## Document segment:
--
Shiatsu is a form of massage developed in Japan in the early 1900s, which is applied through loose clothing. Like acupuncture - only without the ‘needles’ - it involves gently working specific points on the body, with the aim of restoring the flow and balance of energy and promoting health and well-being.
What to expect
Following a full consultation, treatment will generally take place on a padded floor mat or futon. Your practitioner will ensure you are positioned comfortably, before applying a variety of different techniques, which may include holding, or applying pressure with the palms, thumbs, finger, elbows, knees or feet. Treatment may also involve rotating or stetching the limbs and joints, where appropriate.
Benefits of shiatsu
Shiatsu may help to relieve everyday stresses, aid sleep and promote relaxation. In addition to being regularly used by thousands of people all over the world, a variety of charities, health foundations, NHS trusts and hospitals in the UK provide shiatsu to support patients whilst receiving treatment for a range of health issues and to help them maintain their general wellbeing.
Shiatsu should not be used in place of conventional medical care. Always consult a GP or other health professional for medical attention and advice.
Choosing a therapist
It is important to choose a qualified therapist who has undertaken the necessary training to understand the theory and practice of this particular therapy.
In order for a qualification to be accepted for FHT membership and to the FHT Complementary Healthcare Therapist Register, it must meet the following criteria:
Skills for Health National Occupational Standards:
- CNH1 Explore and establish the client’s needs for complementary and natural healthcare
- CNH2 Develop and agree plans for complementary and natural healthcare with clients
- CNH13 Provide Shiatsu to clients
Practical led and observed training. This will ensure the course is mapped to the above standards.
By choosing a shiatsu practitioner who is a member of the FHT, you can be confident that they are professionally trained, qualified and insured. They will also be listed on our Complementary Healthcare Therapist Register, as shiatsu is considered a form of complementary healthcare.
--
## Records shown:
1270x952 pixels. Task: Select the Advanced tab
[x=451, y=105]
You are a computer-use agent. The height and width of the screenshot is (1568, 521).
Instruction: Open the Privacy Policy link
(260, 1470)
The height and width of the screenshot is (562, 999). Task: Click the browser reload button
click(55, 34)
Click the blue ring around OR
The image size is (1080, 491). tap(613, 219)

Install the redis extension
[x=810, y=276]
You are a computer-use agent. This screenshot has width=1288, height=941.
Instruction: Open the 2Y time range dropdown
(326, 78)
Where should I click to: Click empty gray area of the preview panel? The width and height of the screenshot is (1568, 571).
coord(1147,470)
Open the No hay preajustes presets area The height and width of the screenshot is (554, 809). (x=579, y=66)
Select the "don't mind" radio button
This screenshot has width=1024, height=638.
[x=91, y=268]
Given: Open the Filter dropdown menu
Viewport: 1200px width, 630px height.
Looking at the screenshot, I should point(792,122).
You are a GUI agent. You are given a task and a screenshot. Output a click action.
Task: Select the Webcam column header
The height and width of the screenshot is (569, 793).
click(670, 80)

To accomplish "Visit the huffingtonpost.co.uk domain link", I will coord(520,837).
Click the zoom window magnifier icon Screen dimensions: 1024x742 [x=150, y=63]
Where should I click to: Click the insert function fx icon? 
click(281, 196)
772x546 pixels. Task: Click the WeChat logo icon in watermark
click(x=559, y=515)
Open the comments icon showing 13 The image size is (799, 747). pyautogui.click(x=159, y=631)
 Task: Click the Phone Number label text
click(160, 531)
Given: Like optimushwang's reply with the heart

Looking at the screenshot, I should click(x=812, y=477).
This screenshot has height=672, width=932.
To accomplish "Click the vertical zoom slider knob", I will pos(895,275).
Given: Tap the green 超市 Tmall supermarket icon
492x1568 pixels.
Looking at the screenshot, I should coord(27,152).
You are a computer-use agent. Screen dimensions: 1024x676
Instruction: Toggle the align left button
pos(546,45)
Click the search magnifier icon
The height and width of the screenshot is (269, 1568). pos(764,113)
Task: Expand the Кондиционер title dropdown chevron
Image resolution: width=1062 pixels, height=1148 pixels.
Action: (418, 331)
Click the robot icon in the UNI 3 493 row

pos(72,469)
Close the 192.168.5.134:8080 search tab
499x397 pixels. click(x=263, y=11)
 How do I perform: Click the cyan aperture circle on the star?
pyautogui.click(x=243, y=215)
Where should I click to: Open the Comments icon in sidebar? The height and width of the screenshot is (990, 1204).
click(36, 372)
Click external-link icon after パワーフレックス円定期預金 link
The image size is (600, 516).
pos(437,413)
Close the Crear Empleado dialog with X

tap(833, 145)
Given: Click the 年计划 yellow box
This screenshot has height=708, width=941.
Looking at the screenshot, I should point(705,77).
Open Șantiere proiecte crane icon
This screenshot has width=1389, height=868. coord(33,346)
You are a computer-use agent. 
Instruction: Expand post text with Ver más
--
## What is needed:
Decide whether each statement agrees with the shiatsu text above, answering yes or no and quoting the words that settle it: (a) Shiatsu is applied through loose clothing. (b) Treatment generally takes place on a massage table. (c) Shiatsu can be used instead of conventional medical care.

## Final answer:
(a) Yes: "which is applied through loose clothing."
(b) No: "treatment will generally take place on a padded floor mat or futon."
(c) No: "Shiatsu should not be used in place of conventional medical care."